──────── Data supplied ────────
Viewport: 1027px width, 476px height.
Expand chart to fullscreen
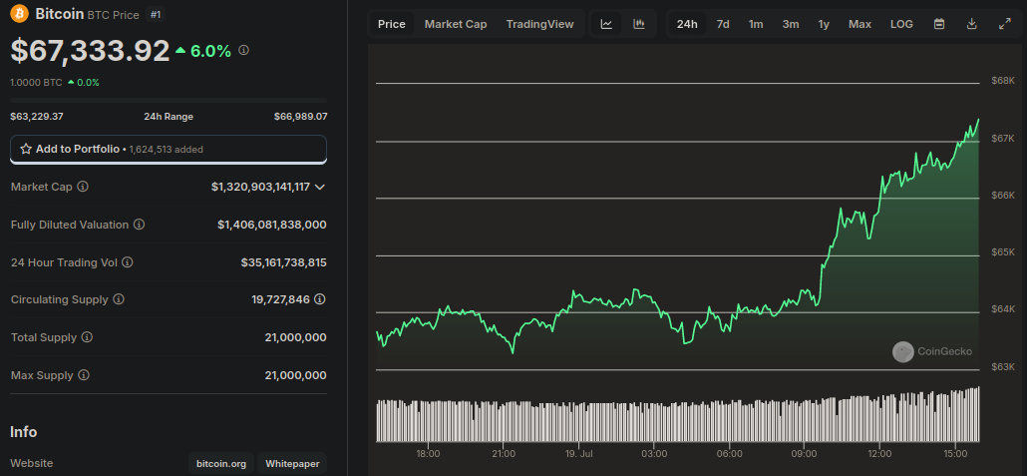1004,24
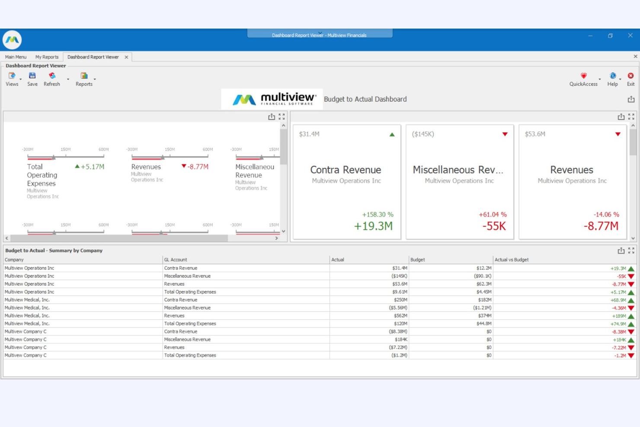Refresh the dashboard using the Refresh icon
Image resolution: width=640 pixels, height=427 pixels.
click(x=51, y=76)
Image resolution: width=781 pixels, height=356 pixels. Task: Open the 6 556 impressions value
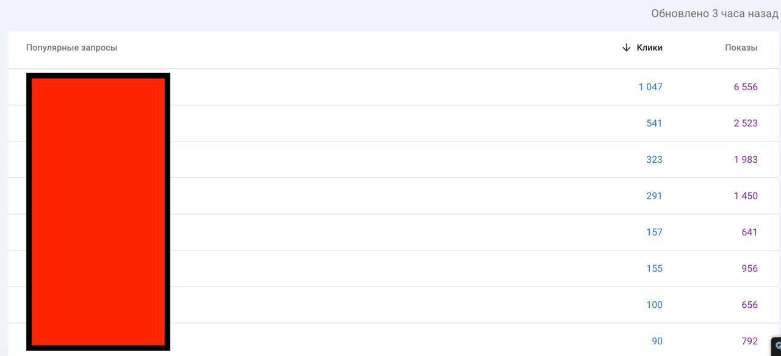pos(746,87)
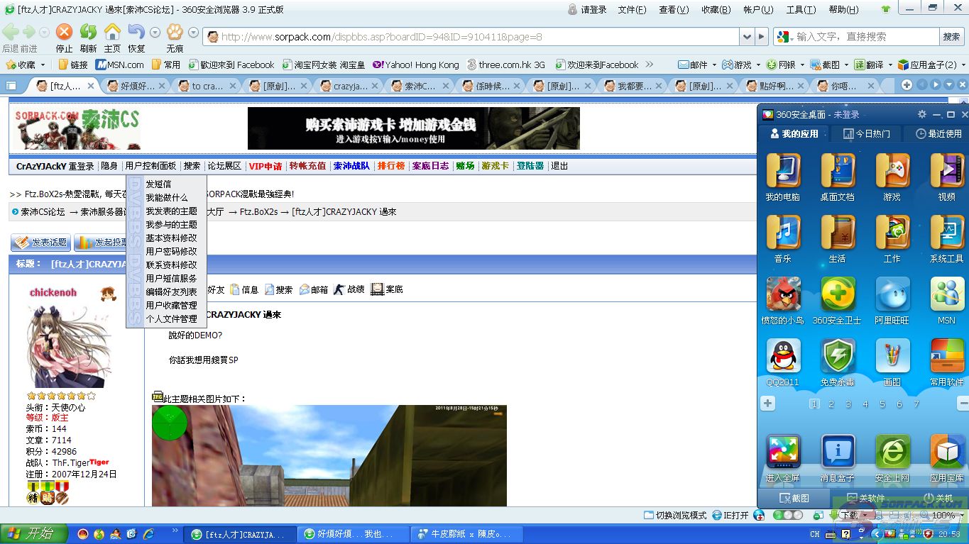Switch desktop panel to page 3

tap(848, 404)
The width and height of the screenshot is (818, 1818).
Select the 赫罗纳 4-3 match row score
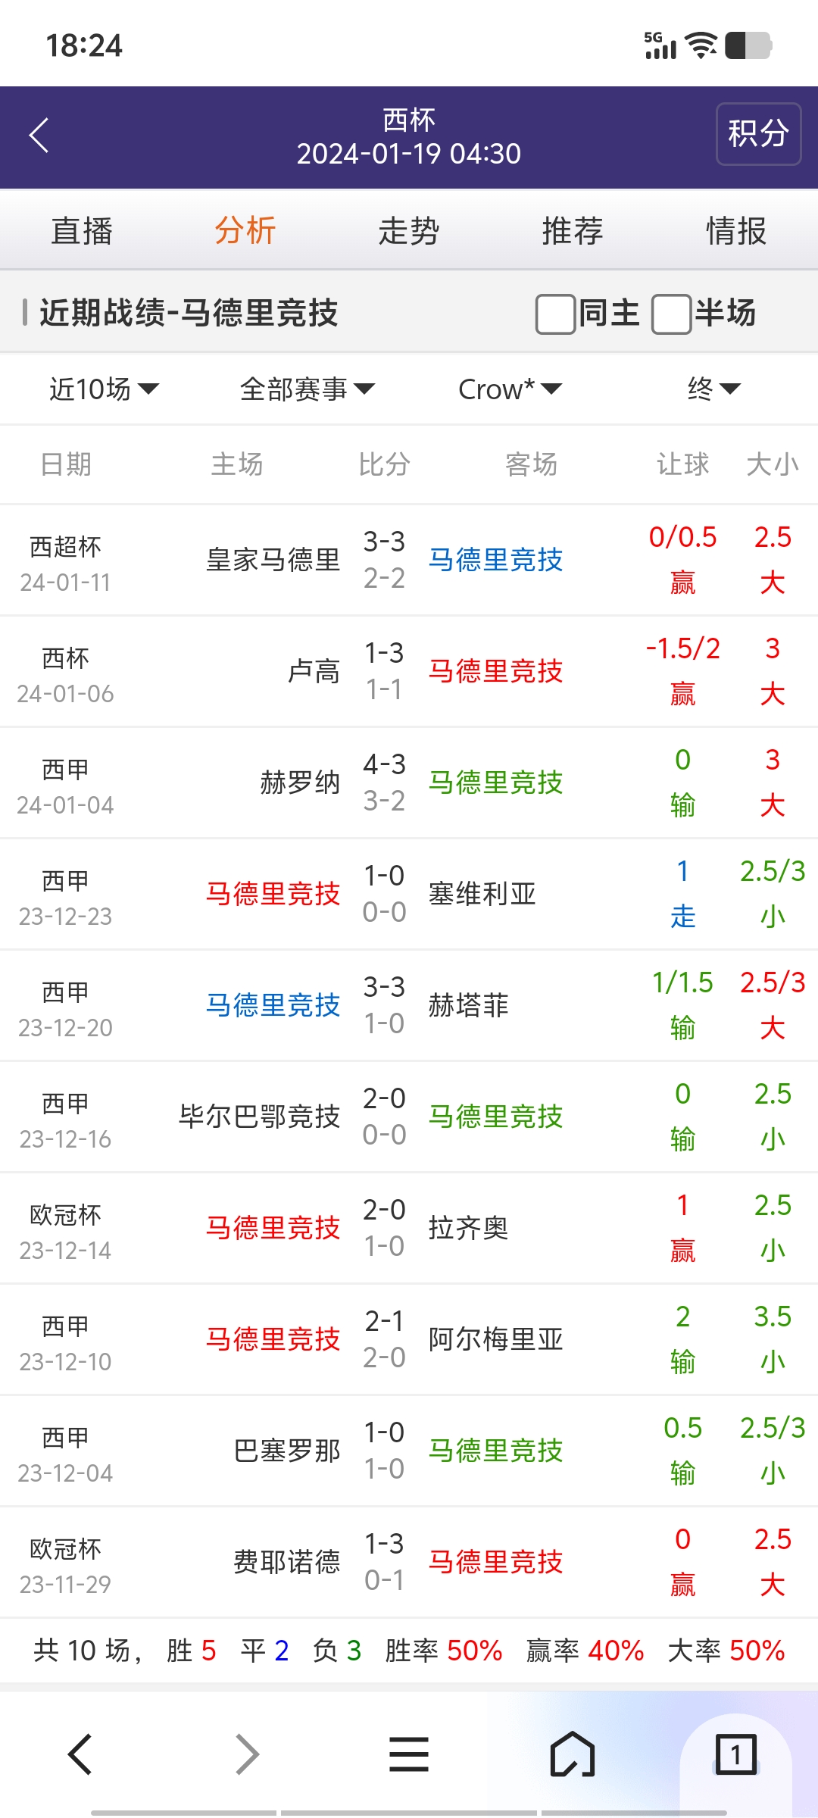pos(384,765)
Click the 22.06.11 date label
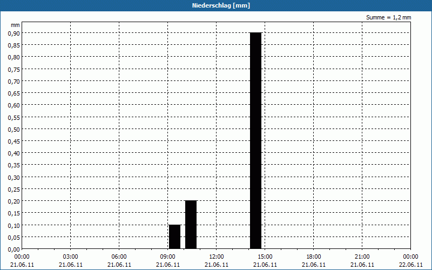This screenshot has width=432, height=270. tap(410, 265)
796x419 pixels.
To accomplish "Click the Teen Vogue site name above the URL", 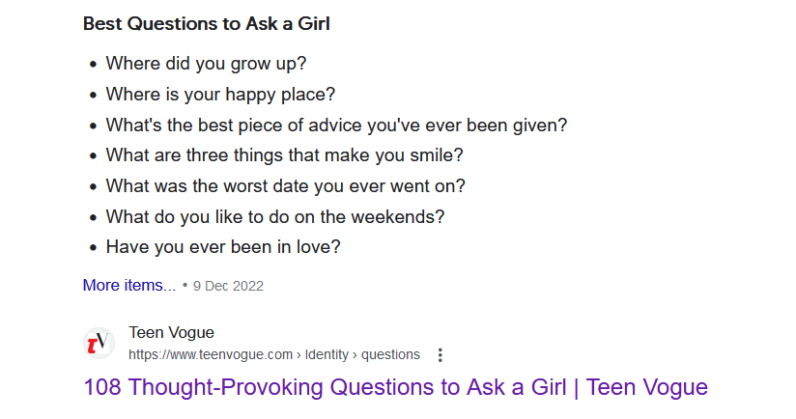I will coord(171,332).
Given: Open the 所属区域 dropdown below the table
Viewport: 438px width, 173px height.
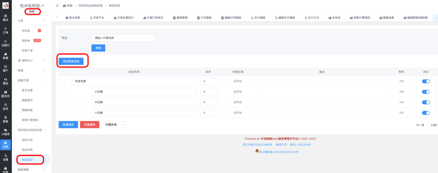Looking at the screenshot, I should (x=114, y=124).
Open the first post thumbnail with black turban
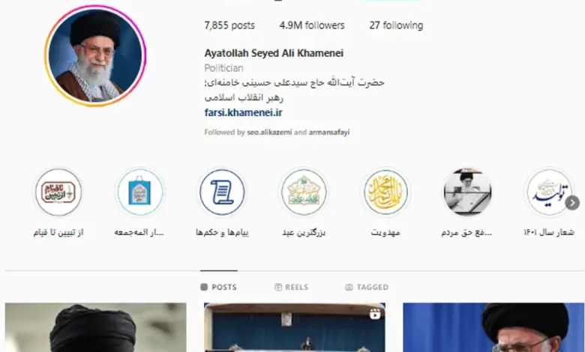The height and width of the screenshot is (352, 585). (x=95, y=327)
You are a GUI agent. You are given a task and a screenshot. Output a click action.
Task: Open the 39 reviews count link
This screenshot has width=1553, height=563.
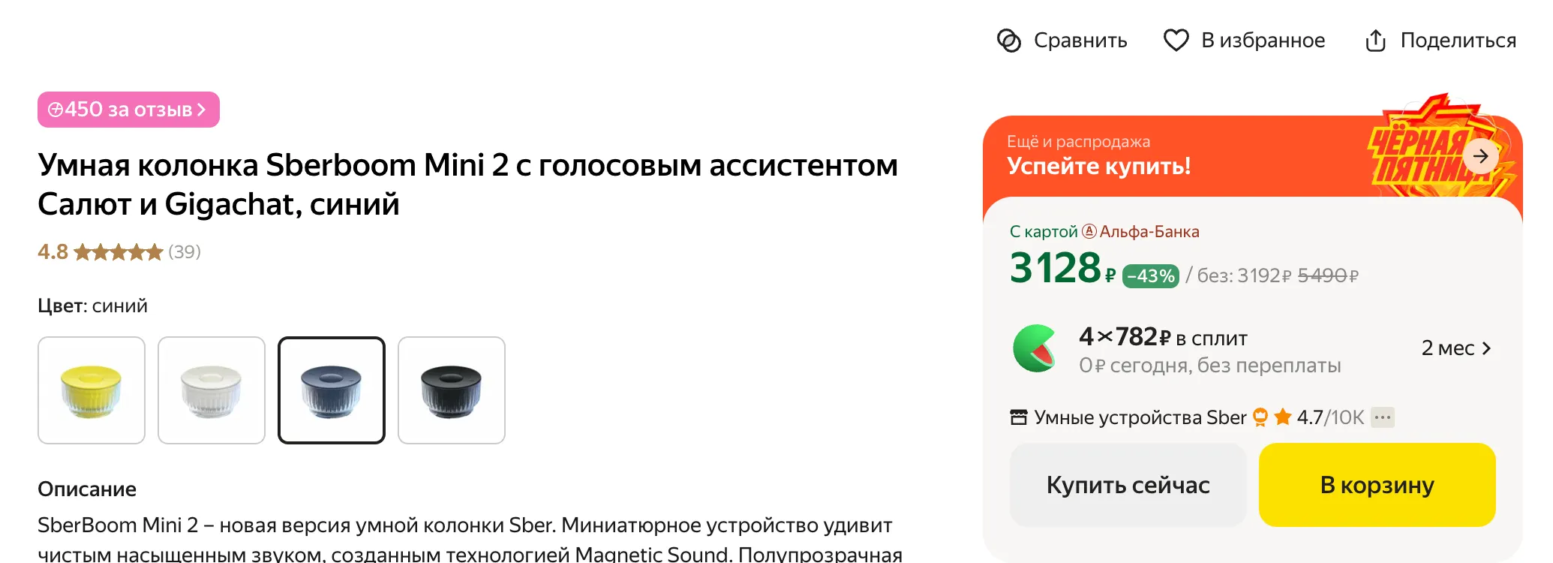185,251
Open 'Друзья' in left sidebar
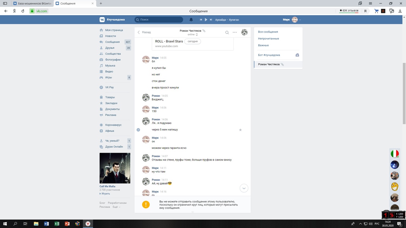Image resolution: width=406 pixels, height=228 pixels. tap(110, 48)
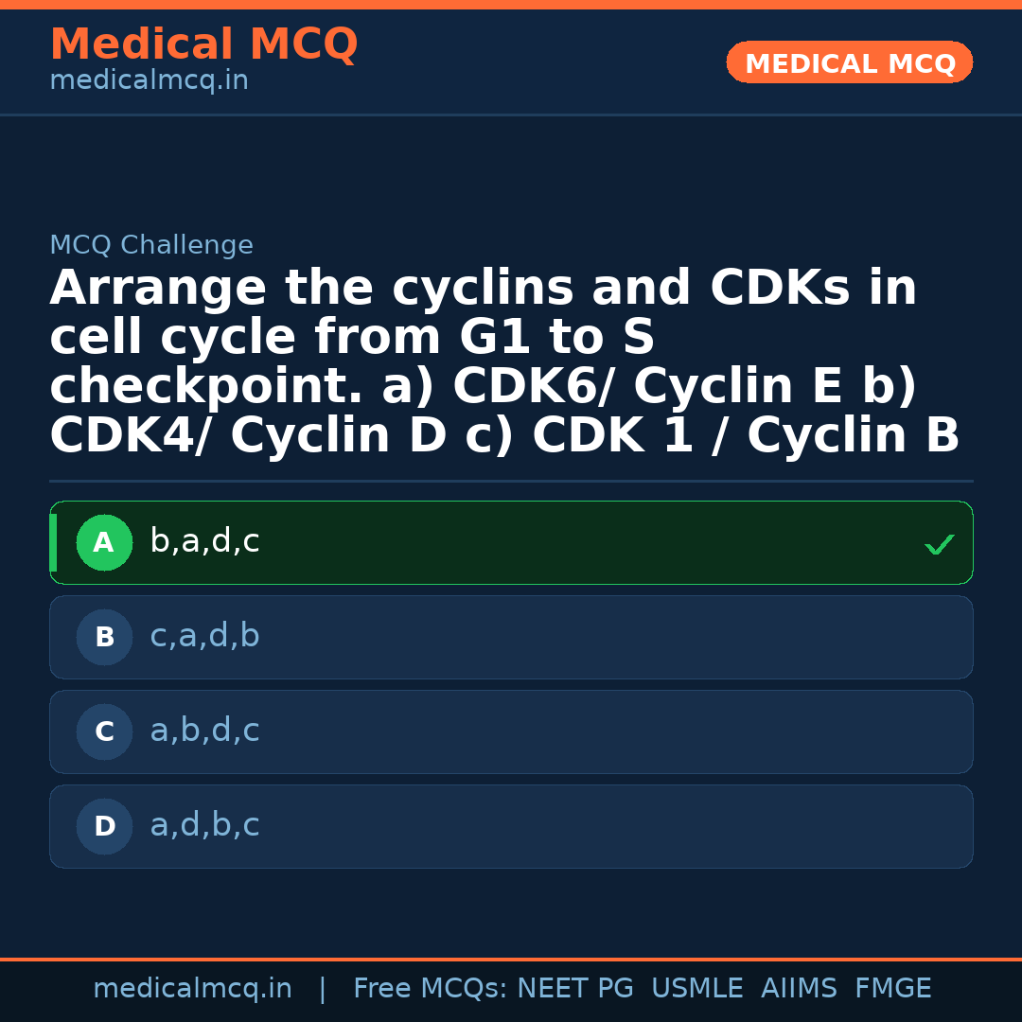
────────
**What to do**
In the part that opens with the line containing "You are a GUI" and closes at the end of the records, swap "reviews" for "ratings" and keep everything else the same. Write out only that part, without the pictures.

**Answer for the task**
You are a GUI agent. You are given a task and a screenshot. Output a click action.
Task: Open the 39 ratings count link
This screenshot has width=1553, height=563.
185,251
Open 'Друзья' in left sidebar
Image resolution: width=406 pixels, height=228 pixels. tap(110, 48)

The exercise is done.